--- Start ---
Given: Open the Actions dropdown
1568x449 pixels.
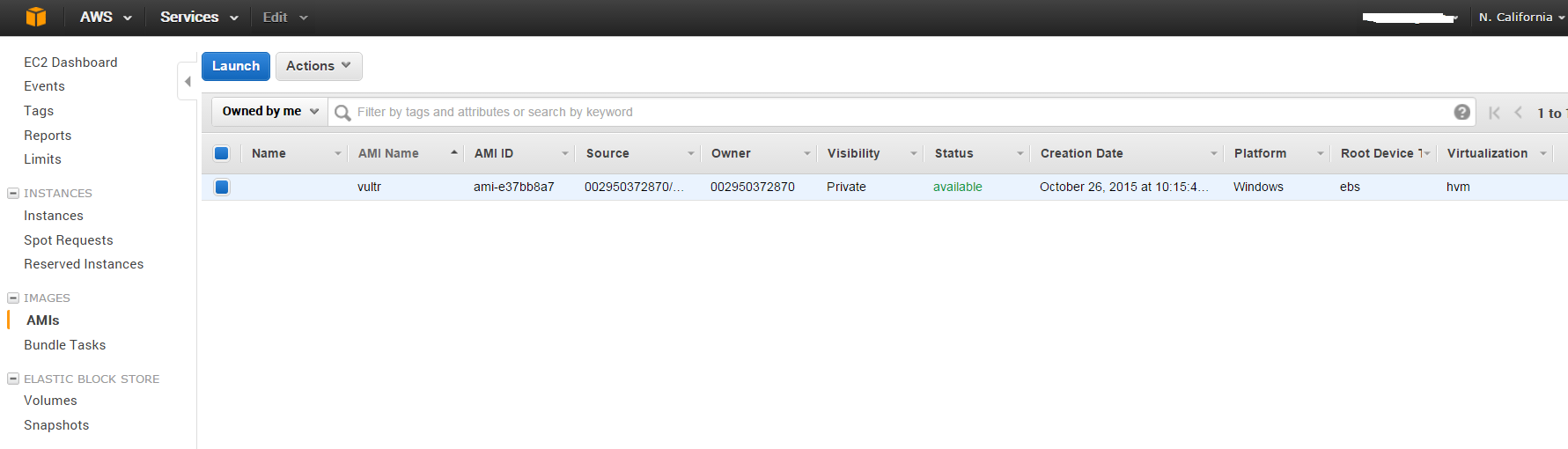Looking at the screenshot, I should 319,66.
--- End ---
--- Start ---
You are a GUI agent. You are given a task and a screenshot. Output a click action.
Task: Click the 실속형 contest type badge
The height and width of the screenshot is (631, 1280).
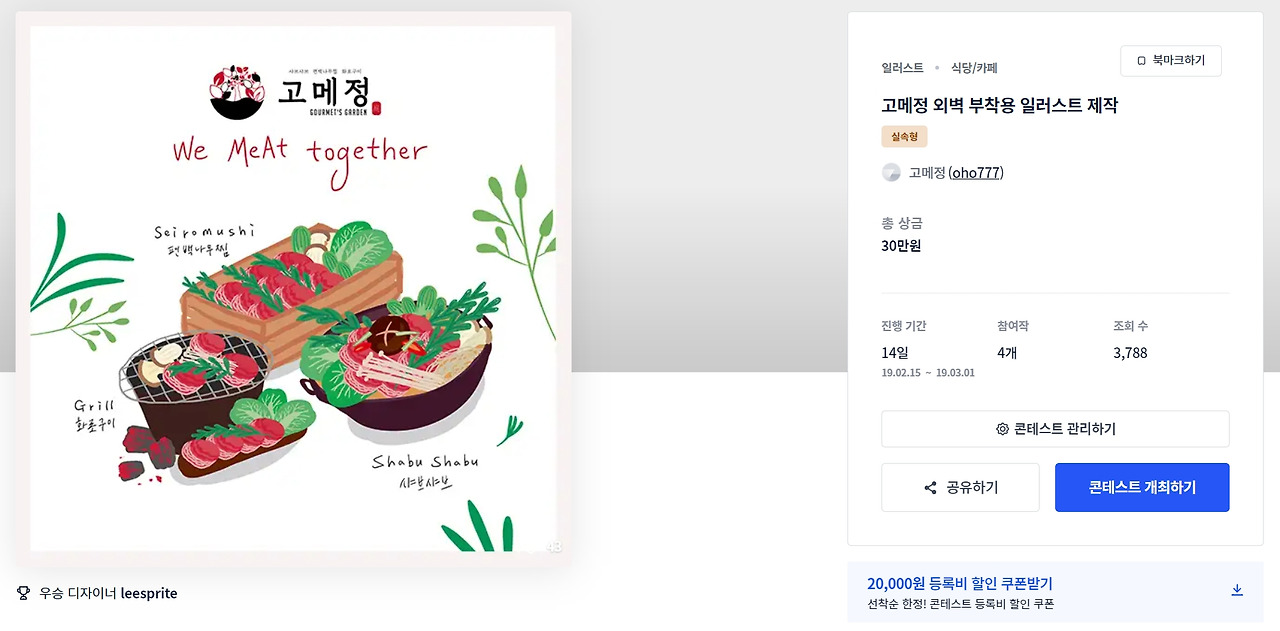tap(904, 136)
--- End ---
■ **GOAL**: Edit the data from the line with "Given: Open the Actions dropdown" up to and including the line with "Looking at the screenshot, I should 319,66.": swap "dropdown" for "menu" and keep everything else the same. Return only those lines, with the pictures left out.

■ **RESULT BELOW**:
Given: Open the Actions menu
1568x449 pixels.
Looking at the screenshot, I should 319,66.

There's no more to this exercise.